The computers are writing.
Shh, they’re writing. Photo via Pablo Ruiz Múzquiz.

I took TextTeaser, an “automatic summarization application and API,” for a spin.

Short review: It pretty much works. Wow.

Update: The TextTeaser site is spewing app errors. The Internet likes it! A happy problem to have. I guess being No. 12 on Hacker News will do that to a site.

I also tweaked the bookmarklet to reload the page you are trying to summarize. It previously replaced it with a non-useful, fling-off-from-the-code message. Here’s the improved Javascript:

javascript:window.open(‘http://www.textteaser.com/?url=’+document.URL);window.location.replace(document.URL);

The old code was: javascript:window.open(‘http://www.textteaser.com/?url=’+document.URL)

It makes me wonder exactly what process of the human mind that a machine, at some point, will not be able to perform. What is irreproducably human? Anyone?

Here’s how TextTeaser summarized the following articles:

1. Map: These are the cities that climate change will hit first

TextTeaser says:

  • Climate scientists sometimes talk about something called “climate departure” as a way of measuring when climate change has really changed things.
  • It’s the moment when average temperatures, either in a specific location or worldwide, become so impacted by climate change that the old climate is left behind.
  • A big study, just published in the scientific journal Nature, projected that the Earth, overall, passes climate departure in 2047.
  • Here, from The Post’s graphics team, is a map of their findings: The cities marked by dark red dots are projected to hit climate departure really, really soon.
  • The fact that these cities pass climate departure so soon is a scary reminder of how rapidly they’re going to feel the effects of climate change.
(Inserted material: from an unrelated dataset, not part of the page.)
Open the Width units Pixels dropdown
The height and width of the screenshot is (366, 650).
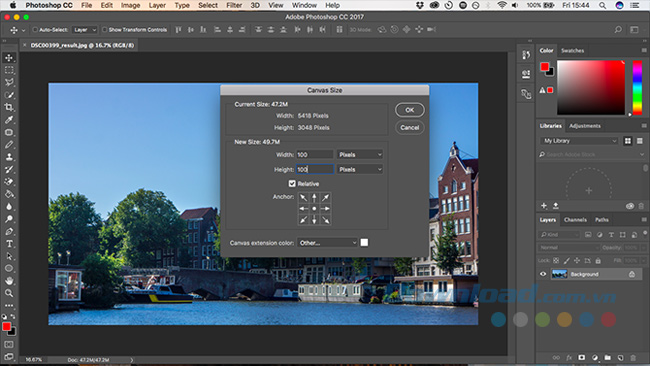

2. Nuclear fusion milestone passed at US lab

TextTeaser says:

  • Researchers at a US lab have passed a crucial milestone on the way to their ultimate goal of achieving self-sustaining nuclear fusion.
  • NIF, based at Livermore in California, uses 192 beams from the world’s most powerful laser to heat and compress a small pellet of hydrogen fuel to the point where nuclear fusion reactions take place.
  • This is a step short of the lab’s stated goal of “ignition”, where nuclear fusion generates as much energy as the lasers supply.
  • For half a century, researchers have strived for controlled nuclear fusion and been disappointed.
  • In 2009, NIF officials announced an aim to demonstrate nuclear fusion producing net energy by 30 September 2012.

3. Monitoring Your Every Move

Problems with this one:

  1. I couldn’t get this article summarized with the bookmarklet or the linking tool on the TextTeaser website. I had to paste in the entirety of the print-version text into the site’s tool.
  2. What’s also confusing is if you choose not to include a title while pasting, you get a blank page response from the TextTeaser site. No error message, nothing. But what’s really happening is that it requires a title.
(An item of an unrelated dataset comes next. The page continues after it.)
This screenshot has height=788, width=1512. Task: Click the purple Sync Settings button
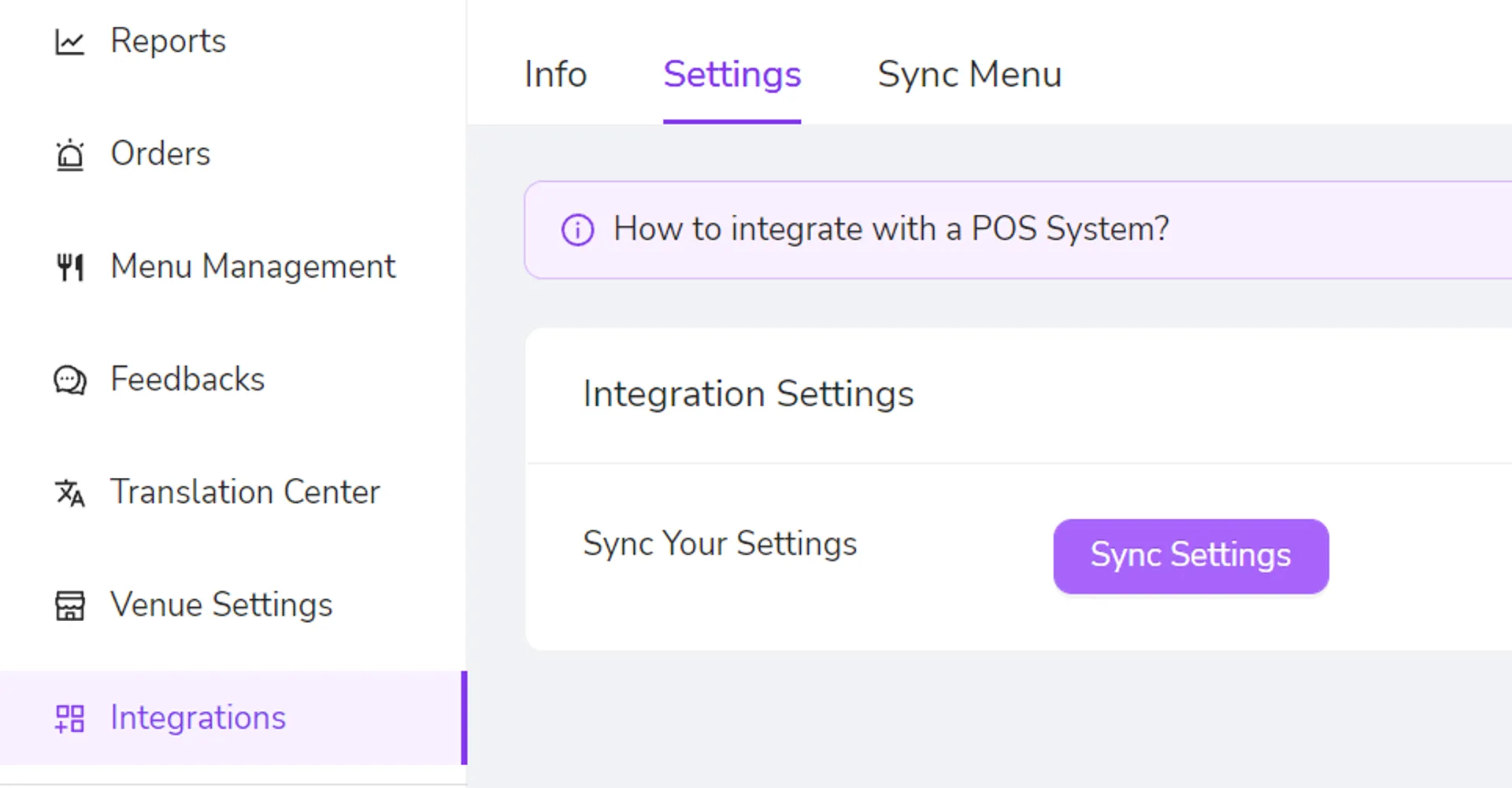tap(1191, 556)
After all that, TextTeaser says:

  • Most Internet users know that Web sites and advertisers monitor what they do online and use that information to pitch products and services.
  • What’s not as well known is that these companies can track individuals as they move between devices like personal computers, cellphones and tablets.
  • This type of “cross-device” tracking raises significant privacy concerns because most users are simply unaware that it is taking place.
  • Internet companies capable of such monitoring do it through various means, including by figuring out if different devices are using the same Internet connection and are visiting the same Web sites and mobile apps.
  • At the moment, the advantage on the Internet lies increasingly with the data miners and the advertisers, not the consumer.